Conventional surface protective layers and interlayer insulating layers for a semiconductor device can include a polyimide resin, which can have excellent heat resistance, electrical characteristics, mechanical properties, and the like. Recently, a photosensitive polyimide precursor composition which can be coated easily has been used to form the polyimide resin. The photosensitive polyimide precursor composition can be coated on a semiconductor device, patterned by ultraviolet (UV) rays, developed, and heat imidized, to easily provide a surface protective layer, an interlayer insulating layer, and the like. Accordingly, it is possible to significantly shorten processing times as compared to conventional non-photosensitive polyimide precursor compositions.
The photosensitive polyimide precursor composition can be a positive type in which an exposed part is dissolved by development, or a negative type in which the exposed part is cured and maintained. Positive type photosensitive resin compositions can be developed by a non-toxic alkali aqueous solution.
An exemplary positive photosensitive polyimide precursor composition includes a polyimide precursor of polyamic acid, a photosensitive material of diazonaphthoquinone, and the like. However, the positive photosensitive polyimide precursor composition may not provide a desired pattern because the carboxylic acid of the polyamic acid can be too highly soluble in an alkali.
In order to solve this problem, a material in which a phenolic hydroxyl group has been introduced instead of carboxylic acid by esterificating polyamidic acid with an alcohol compound having at least one hydroxyl group has been suggested. This material, however, may be insufficiently developed, which can cause problems of film loss or resin delamination from the substrate.
Recently, a material in which a polybenzoxazole precursor is mixed with a diazonaphthoquinone compound has drawn attention. When the polybenzoxazole precursor composition is actually used, however, film loss of an unexposed part may significantly increase, which can make it difficult to obtain a desirable pattern after the developing process. In order to improve this, if the molecular weight of the polybenzoxazole precursor is increased, the film loss amount of the unexposed part may be reduced, but development residue (scum) can be generated, which can decrease resolution and increase development times for the exposed part.

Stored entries
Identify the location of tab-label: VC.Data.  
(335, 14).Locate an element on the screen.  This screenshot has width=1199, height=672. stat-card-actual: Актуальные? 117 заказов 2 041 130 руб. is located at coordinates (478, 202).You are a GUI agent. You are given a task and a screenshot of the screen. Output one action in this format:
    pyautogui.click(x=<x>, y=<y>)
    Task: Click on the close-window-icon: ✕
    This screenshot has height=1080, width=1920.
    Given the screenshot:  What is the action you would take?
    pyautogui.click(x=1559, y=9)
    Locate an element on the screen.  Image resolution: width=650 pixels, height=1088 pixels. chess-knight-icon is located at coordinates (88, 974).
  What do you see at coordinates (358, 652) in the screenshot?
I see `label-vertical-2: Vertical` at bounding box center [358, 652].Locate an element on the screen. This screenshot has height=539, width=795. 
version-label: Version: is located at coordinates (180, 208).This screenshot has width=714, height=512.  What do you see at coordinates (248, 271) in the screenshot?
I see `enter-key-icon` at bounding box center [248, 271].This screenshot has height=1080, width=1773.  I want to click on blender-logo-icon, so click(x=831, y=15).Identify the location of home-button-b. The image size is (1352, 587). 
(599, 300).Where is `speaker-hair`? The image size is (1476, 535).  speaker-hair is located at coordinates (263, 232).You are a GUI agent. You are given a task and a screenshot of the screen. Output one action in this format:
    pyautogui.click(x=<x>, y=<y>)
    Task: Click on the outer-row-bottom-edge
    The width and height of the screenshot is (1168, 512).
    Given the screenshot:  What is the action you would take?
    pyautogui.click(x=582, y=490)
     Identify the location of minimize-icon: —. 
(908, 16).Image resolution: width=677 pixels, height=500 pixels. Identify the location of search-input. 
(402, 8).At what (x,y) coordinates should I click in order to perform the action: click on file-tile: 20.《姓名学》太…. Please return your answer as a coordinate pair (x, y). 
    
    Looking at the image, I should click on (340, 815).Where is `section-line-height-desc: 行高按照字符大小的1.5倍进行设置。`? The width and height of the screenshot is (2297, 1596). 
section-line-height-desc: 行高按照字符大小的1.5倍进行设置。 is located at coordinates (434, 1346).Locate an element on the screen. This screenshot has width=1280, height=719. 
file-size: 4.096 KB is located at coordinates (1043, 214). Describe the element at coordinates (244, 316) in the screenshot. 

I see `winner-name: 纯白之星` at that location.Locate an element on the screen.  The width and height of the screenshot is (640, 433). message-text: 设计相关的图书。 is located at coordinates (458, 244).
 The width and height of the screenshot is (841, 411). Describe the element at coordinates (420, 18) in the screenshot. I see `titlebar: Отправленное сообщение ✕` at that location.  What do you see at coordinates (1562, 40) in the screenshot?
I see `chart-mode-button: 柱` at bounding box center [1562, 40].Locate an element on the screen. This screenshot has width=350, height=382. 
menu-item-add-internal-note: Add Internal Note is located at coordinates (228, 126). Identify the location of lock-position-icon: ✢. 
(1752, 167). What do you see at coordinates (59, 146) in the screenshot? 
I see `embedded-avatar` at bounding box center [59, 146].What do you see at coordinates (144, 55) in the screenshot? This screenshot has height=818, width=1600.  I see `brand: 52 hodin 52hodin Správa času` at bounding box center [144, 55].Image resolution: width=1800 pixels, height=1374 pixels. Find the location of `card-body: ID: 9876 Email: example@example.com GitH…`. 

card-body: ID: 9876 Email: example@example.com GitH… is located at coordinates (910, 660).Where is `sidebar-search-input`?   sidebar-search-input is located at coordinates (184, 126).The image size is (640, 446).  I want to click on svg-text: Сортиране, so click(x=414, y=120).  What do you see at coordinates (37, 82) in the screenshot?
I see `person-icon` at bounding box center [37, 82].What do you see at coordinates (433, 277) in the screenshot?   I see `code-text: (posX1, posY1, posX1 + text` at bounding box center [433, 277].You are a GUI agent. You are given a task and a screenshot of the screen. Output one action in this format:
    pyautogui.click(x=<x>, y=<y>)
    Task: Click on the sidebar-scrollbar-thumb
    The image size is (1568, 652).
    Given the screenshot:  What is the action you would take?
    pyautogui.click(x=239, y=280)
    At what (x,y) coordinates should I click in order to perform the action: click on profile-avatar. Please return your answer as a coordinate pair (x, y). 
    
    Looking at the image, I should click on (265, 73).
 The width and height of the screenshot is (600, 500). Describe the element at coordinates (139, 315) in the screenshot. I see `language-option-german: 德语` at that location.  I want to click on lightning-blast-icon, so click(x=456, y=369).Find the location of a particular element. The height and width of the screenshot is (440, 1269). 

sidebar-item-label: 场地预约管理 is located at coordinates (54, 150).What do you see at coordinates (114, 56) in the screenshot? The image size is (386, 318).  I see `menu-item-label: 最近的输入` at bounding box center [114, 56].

§ **TO DO**
A. According to the passage on photosensitive polyimide compositions, what can positive type photosensitive resin compositions be developed by?
B. Reproduce the stretch of the passage on photosensitive polyimide compositions from "Conventional surface protective" through "polyimide precursor compositions.", substituting "microelectronic device" for every "semiconductor device".
C. Carry on the passage on photosensitive polyimide compositions past its last sentence.

§ **OUTPUTS IN ORDER**
A. A non-toxic alkali aqueous solution.

B.
Conventional surface protective layers and interlayer insulating layers for a microelectronic device can include a polyimide resin, which can have excellent heat resistance, electrical characteristics, mechanical properties, and the like. Recently, a photosensitive polyimide precursor composition which can be coated easily has been used to form the polyimide resin. The photosensitive polyimide precursor composition can be coated on a microelectronic device, patterned by ultraviolet (UV) rays, developed, and heat imidized, to easily provide a surface protective layer, an interlayer insulating layer, and the like. Accordingly, it is possible to significantly shorten processing times as compared to conventional non-photosensitive polyimide precursor compositions.

C.
In order to solve the problem, it has been reported that the film loss can be suppressed in non-exposed parts during development by adding a specific phenol compound to a polybenzoxazole precursor composition. However, the effect of suppressing the film loss of the unexposed part can be insufficient. Accordingly, there is still a need for a composition which can sufficiently suppress film loss and prevent the generation of development residue (scum).
A photosensitive resin composition including a novolac resin widely used as a resin for a photoresist, a polyimide precursor or a polybenzoxazole precursor, and a quinone diazide compound has been proposed to improve sensitivity and curing at a low temperature. However, since this composition has deteriorated mechanical properties and storage stability after the thermal curing, it is not useful for forming an insulation layer or a protective layer for a semiconductor device.
Examples of reported solutions to the foregoing problem include the addition of various additives to the composition and the use of a precursor compound that can cross-link and polymerize during the thermal curing. However, while such compositions may improve mechanical properties such as elongation, they lack optical properties such as sensitivity, resolution, and the like. Therefore, there continues to be a need for a composition which can exhibit excellent mechanical properties without deteriorated optical properties.